What is 6G?Next Generation Wireless Technology Explained

Experts say the sixth generation of wireless technology (6G) won’t appear anytime soon, but industry leaders and researchers are already stepping up efforts to accelerate its development.

AI will be “at the heart” of 6G, according to Merouane Debbah, Principal Researcher in Artificial Intelligence and Telecommunications Systems at the Technological Innovation Institute (TII) in Abu Dhabi National During the inaugural Abu Dhabi 6G Summit on Thursday.

This will lead to new ways of communicating, including through holographic means and 3D overlays, he said.

“It’s been a long process. Currently, we have people in research centers developing technologies that meet key performance indicators [KPIs] Or 6G,” Mr Deba said.

“We want to build an infrastructure that connects intelligence.”

What is 6G?

This is the next generation of wireless communications that promises greater speed and efficiency than the current iteration of 5G.

When will 6G be available?

If history is any guide, a new generation of wireless technology emerges every decade—meaning 6G will be available in the early 2030s. This is a widely shared industry expectation.

The United States has historically launched new iterations of wireless technology, with the third generation in 2002, the fourth in 2010, and 5G in 2018. The second and first generations existed in the 1980s and early 1990s, respectively, before the so-called “zero G”.

What is the time frame for 6G launch?

Mr Deba said research on 6G technology began in 2020, marking the start of a long and intensive process.

By 2024, a standardization process will begin, which will be initiated with trials to ensure the technology works “in the right configuration” – a process expected to continue until 2026.

We have people in research centers developing technologies that meet the key performance indicators of 6G. We want to build an infrastructure that connects intelligence.

Merouane Debbah, researcher in artificial intelligence and telecommunications

Once tested, researchers will select technologies that respond to established key performance indicators and then move on to the next phase, which includes determining the frequency of use by around 2027.

This period will last until 2028 or 2029, and then hopefully in 2030, 6G networks will be built.

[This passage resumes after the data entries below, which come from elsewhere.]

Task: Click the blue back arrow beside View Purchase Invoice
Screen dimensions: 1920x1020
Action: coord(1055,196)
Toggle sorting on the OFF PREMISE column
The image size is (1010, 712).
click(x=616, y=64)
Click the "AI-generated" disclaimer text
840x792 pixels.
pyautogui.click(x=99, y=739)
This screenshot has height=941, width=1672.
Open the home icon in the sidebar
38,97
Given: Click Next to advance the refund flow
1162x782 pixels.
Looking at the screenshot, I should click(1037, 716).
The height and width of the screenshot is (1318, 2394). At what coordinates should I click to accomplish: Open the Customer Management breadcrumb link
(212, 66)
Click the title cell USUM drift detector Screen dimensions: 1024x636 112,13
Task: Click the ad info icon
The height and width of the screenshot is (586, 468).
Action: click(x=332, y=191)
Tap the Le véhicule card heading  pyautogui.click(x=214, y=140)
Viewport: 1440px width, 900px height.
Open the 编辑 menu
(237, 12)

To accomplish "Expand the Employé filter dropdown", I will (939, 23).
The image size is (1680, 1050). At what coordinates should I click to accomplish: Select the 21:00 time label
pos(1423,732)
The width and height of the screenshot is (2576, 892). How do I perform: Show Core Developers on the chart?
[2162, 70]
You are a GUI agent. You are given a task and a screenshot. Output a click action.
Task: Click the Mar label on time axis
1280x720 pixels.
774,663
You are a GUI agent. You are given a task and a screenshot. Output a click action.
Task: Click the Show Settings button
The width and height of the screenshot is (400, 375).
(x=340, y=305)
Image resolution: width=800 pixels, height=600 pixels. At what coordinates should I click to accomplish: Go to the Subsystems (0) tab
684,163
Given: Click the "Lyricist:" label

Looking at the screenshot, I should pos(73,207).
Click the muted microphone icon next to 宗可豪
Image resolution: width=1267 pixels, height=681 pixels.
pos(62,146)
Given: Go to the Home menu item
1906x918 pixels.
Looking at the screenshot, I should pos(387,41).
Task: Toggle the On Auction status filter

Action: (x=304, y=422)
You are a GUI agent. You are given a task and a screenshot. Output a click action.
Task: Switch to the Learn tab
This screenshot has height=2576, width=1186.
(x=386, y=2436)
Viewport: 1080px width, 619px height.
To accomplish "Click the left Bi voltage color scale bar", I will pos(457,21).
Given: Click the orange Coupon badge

What is the biggest challenge of 6G?

Aside from the tedious development and standardization process, the most important aspect is getting all the organizations involved and then agreeing on the standard to move quickly to the deadline.

“As long as there are different stakeholders, like manufacturers and phone makers, they need to know how to talk to each other. You need to make sure everyone agrees,” Mr Deba said.

Energy consumption is also a challenge. The industry is looking for more ways to make 6G technology more sustainable in line with the goals of the Cop Climate Summit.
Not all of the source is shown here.